1. What the record shows about Ashley Biden’s writings
Public reporting establishes that handwritten diary pages attributed to Ashley Biden surfaced before the 2020 election and were later published on right‑wing websites after being acquired by Project Veritas, with those pages including entries in which the author questions whether she was molested and references having been “hyper‑sexualized” and possible trauma from showers with her father [1] [2] [4].
2. How that material reached the public and legal fallout
Reporting documents that a woman who had lived in a residence Ashley Biden once used sold personal items including the diary to a conservative organization; the seller, Aimee Harris, was later criminally prosecuted and sentenced after the incident, and federal authorities investigated the handling and sale of the diary pages, while Project Veritas paid for materials it said it acquired [2] [3] [5].
3. On authentication, judicial filings, and competing claims
Major fact‑checks conclude there is strong circumstantial evidence the diary exists and that Project Veritas came into possession of material that may have belonged to Ashley Biden, but the contents have not been fully authenticated to the public’s satisfaction, and reporting is mixed about claims that a judge or special master “confirmed” allegations; some outlets with partisan leanings have amplified courtroom language as definitive, while mainstream reporting emphasizes limits of public authentication [1] [6] [7].
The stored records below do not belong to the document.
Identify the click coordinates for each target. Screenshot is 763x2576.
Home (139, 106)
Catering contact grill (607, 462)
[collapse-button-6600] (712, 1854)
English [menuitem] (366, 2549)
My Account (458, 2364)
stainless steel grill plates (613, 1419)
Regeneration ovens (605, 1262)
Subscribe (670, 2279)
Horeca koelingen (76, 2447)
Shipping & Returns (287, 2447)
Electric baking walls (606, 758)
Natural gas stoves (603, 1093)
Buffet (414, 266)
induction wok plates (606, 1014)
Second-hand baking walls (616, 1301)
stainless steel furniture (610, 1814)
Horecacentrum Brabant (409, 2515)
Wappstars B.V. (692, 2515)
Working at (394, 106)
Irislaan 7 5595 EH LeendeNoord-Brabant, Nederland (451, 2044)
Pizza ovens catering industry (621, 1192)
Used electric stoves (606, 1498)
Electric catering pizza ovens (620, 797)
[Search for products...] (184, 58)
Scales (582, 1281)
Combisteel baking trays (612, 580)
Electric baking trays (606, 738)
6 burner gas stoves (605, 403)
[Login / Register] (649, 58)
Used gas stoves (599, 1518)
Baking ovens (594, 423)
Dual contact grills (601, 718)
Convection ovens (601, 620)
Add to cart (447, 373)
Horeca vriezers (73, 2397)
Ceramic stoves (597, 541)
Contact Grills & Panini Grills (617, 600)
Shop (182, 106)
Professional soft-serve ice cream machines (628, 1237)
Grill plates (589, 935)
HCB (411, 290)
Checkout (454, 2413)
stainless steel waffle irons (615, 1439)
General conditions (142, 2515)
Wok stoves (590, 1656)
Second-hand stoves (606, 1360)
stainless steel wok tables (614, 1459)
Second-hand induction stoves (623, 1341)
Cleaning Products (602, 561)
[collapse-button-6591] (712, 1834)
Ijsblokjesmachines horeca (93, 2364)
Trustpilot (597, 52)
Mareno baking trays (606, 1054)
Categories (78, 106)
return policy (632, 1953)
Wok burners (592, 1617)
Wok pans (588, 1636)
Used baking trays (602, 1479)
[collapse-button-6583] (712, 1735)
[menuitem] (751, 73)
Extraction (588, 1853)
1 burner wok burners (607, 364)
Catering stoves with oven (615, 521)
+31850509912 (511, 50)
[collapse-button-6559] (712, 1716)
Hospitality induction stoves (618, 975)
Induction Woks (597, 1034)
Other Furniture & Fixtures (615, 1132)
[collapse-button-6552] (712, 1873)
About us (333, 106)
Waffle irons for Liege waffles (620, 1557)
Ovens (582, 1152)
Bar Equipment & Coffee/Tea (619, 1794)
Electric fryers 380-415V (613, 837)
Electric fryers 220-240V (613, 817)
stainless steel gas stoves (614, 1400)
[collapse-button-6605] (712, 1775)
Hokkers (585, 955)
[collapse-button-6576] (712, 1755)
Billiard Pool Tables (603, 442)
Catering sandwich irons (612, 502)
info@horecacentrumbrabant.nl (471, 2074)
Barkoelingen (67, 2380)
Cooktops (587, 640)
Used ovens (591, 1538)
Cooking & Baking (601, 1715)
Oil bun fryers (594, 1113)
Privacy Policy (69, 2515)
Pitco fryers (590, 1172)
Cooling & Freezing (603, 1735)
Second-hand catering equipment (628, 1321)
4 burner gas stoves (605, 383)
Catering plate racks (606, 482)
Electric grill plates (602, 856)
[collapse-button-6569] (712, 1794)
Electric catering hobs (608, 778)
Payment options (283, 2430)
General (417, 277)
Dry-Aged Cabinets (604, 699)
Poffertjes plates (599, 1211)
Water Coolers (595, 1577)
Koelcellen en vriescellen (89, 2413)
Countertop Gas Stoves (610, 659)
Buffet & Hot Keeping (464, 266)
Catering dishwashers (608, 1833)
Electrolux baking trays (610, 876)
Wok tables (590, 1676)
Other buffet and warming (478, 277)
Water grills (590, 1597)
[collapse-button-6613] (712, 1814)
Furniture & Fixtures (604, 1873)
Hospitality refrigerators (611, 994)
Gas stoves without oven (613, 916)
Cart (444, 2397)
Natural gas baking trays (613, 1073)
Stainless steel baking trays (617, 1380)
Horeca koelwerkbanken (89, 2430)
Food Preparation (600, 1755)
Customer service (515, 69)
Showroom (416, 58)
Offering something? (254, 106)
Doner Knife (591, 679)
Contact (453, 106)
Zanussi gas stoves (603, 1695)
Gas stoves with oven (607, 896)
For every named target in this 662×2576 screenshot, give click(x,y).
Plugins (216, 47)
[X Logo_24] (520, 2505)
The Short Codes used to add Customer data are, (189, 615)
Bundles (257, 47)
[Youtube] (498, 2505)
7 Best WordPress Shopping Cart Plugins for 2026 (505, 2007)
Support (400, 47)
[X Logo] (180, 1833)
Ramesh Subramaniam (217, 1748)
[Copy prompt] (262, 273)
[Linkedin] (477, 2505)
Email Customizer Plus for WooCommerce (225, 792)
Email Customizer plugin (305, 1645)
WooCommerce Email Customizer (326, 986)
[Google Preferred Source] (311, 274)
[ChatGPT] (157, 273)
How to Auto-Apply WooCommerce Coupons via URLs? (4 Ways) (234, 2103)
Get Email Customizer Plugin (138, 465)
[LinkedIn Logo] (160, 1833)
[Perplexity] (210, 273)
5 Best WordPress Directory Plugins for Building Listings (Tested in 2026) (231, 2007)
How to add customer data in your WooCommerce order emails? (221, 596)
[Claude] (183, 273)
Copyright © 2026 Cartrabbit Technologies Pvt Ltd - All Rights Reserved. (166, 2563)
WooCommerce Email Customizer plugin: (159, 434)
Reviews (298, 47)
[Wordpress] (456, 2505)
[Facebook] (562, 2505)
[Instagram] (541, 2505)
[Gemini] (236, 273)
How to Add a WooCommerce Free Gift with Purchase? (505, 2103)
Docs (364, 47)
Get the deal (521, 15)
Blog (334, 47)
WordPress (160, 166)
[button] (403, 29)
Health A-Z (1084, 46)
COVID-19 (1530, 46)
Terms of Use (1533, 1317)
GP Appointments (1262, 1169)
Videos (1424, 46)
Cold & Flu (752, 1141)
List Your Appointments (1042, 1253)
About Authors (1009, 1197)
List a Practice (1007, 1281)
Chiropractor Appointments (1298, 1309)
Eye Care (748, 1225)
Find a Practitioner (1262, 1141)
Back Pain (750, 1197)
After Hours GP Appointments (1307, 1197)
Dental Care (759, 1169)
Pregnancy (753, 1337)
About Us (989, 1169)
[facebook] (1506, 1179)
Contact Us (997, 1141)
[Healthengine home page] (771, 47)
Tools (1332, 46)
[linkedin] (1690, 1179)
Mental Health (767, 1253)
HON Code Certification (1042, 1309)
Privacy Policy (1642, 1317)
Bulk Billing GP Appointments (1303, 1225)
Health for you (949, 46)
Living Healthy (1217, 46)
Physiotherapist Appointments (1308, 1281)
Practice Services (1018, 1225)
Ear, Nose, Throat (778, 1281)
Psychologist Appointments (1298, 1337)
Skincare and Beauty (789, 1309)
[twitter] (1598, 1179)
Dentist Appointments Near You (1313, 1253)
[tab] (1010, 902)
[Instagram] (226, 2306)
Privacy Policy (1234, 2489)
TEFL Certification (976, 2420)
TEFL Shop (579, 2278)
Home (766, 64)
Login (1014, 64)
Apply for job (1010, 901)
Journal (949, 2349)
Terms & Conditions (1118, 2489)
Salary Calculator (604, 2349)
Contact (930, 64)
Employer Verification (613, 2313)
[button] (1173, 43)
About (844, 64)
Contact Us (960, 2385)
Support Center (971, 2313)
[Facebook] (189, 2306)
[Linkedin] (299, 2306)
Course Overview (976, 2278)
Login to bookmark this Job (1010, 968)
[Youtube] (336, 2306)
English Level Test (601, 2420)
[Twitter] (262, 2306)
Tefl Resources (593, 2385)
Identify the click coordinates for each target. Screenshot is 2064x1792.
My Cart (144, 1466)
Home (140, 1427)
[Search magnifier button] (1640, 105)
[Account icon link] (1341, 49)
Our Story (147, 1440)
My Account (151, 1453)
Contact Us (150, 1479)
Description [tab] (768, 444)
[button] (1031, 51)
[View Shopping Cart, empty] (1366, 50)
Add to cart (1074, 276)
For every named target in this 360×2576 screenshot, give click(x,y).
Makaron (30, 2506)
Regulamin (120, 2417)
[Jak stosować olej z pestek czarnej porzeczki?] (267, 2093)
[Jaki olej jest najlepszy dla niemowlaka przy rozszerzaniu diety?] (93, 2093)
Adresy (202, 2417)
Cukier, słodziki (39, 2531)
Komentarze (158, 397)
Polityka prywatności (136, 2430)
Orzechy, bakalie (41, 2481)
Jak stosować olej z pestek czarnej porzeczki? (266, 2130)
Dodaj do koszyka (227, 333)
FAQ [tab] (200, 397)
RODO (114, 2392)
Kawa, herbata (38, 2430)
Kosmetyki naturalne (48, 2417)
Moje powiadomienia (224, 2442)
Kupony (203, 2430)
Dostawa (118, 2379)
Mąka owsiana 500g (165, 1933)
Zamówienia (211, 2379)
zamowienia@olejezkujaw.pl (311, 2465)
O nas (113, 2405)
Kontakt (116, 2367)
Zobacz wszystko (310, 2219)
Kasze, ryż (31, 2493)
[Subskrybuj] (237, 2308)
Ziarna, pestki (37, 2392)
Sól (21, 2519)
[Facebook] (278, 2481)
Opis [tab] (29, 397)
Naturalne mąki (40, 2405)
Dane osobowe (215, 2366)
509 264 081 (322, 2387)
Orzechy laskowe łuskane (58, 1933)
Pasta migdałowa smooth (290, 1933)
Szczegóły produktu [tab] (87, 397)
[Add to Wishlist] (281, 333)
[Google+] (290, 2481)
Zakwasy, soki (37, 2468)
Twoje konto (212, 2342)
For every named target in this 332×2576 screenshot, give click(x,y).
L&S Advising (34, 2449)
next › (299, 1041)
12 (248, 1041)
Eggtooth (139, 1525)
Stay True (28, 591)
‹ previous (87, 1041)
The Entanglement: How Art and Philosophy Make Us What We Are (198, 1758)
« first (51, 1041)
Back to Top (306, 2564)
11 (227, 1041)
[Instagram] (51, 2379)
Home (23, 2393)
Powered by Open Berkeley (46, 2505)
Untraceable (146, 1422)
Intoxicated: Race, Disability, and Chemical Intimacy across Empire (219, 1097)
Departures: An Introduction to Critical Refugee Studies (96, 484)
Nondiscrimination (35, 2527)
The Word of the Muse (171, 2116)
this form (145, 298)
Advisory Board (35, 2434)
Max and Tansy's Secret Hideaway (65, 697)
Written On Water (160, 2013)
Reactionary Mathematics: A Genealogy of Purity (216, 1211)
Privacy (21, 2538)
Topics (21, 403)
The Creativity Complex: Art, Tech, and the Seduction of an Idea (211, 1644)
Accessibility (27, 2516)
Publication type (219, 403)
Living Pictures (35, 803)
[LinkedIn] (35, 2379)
4. Why this is not a published memoir and why that distinction matters
A published memoir is a deliberate, author‑controlled publication with editorial oversight and public attribution; what circulated in 2020 and afterward were leaked diary pages and subsequent secondary reporting by outlets that obtained them — not a memoir that Ashley Biden herself released to a publisher or through her own voice — and major outlets such as People and Snopes treat the material as leaked, not self‑published memoir content [2] [1].
5. Naomi Biden: absence of evidence in available reporting
None of the provided reporting links or mentions Naomi Biden making any allegation in a memoir or elsewhere about sexual abuse by her father; the sources focus narrowly on Ashley’s alleged diary and its chain of custody, and do not document a Naomi Biden memoir or public accusation [1] [2] [3]. If Naomi Biden has made statements or published a memoir, those claims are not supported by the documents supplied for this review.
6. Competing agendas and what to watch for in future coverage
Coverage has been shaped by actors with clear political motives: Project Veritas and affiliated conservative sites sought to publicize the diary shortly before an election, while some outlets and fact‑checkers have pushed back and spotlighted gaps in authentication and the legal irregularities around how the pages were acquired [2] [1] [5]. Readers should treat partisan framings cautiously and note that possession and publication by a political actor is not the same as an author’s decision to publish a memoir or to make a public allegation through responsible journalistic channels [2] [1].